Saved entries
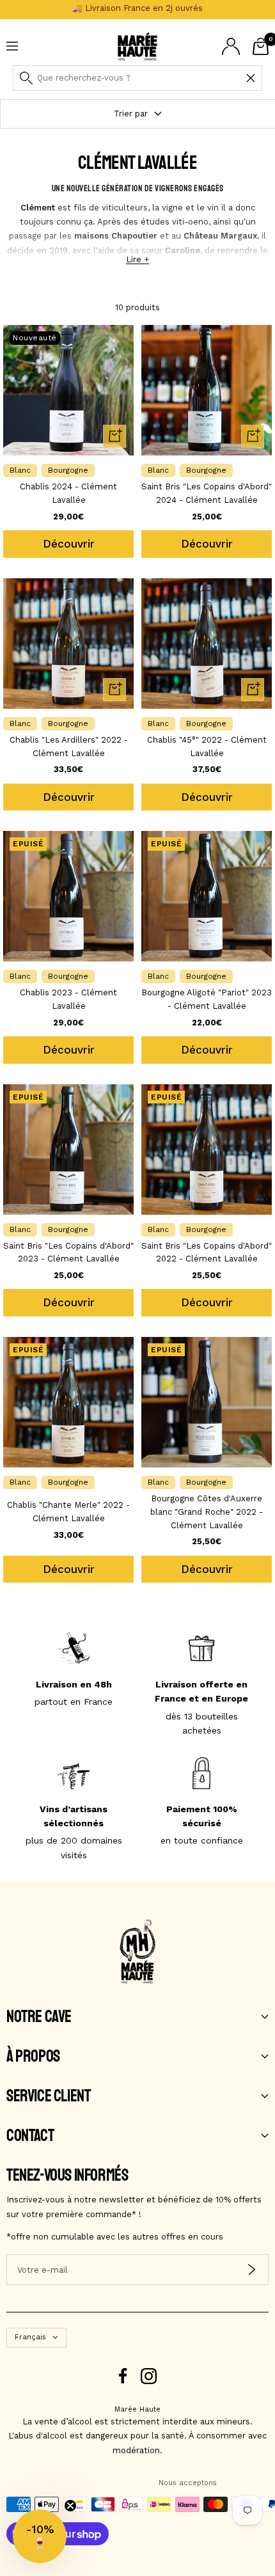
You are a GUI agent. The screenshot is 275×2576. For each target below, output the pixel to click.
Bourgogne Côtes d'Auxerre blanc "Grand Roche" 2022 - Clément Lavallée (206, 1512)
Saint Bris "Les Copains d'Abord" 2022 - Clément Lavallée (206, 1252)
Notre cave (39, 2017)
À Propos (33, 2056)
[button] (40, 2536)
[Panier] (261, 46)
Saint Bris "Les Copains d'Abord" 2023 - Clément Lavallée (68, 1252)
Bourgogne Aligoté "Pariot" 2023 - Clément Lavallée (206, 999)
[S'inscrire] (252, 2270)
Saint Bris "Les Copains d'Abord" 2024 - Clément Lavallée (206, 493)
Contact (30, 2135)
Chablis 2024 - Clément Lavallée (68, 493)
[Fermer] (250, 78)
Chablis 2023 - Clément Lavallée (68, 999)
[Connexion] (231, 46)
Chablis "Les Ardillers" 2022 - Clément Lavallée (69, 746)
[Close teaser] (70, 2505)
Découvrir (69, 543)
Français (30, 2337)
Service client (48, 2096)
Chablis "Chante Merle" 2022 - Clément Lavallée (68, 1511)
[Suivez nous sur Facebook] (123, 2376)
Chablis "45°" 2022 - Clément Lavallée (207, 746)
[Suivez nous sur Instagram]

EXERCISE PROMPT
From the line with "Français (30, 2337)" to the final line of the entries above, return every line exactly as written.

RESPONSE
Français (30, 2337)
Service client (48, 2096)
Chablis "Chante Merle" 2022 - Clément Lavallée (68, 1511)
[Suivez nous sur Facebook] (123, 2376)
Chablis "45°" 2022 - Clément Lavallée (207, 746)
[Suivez nous sur Instagram]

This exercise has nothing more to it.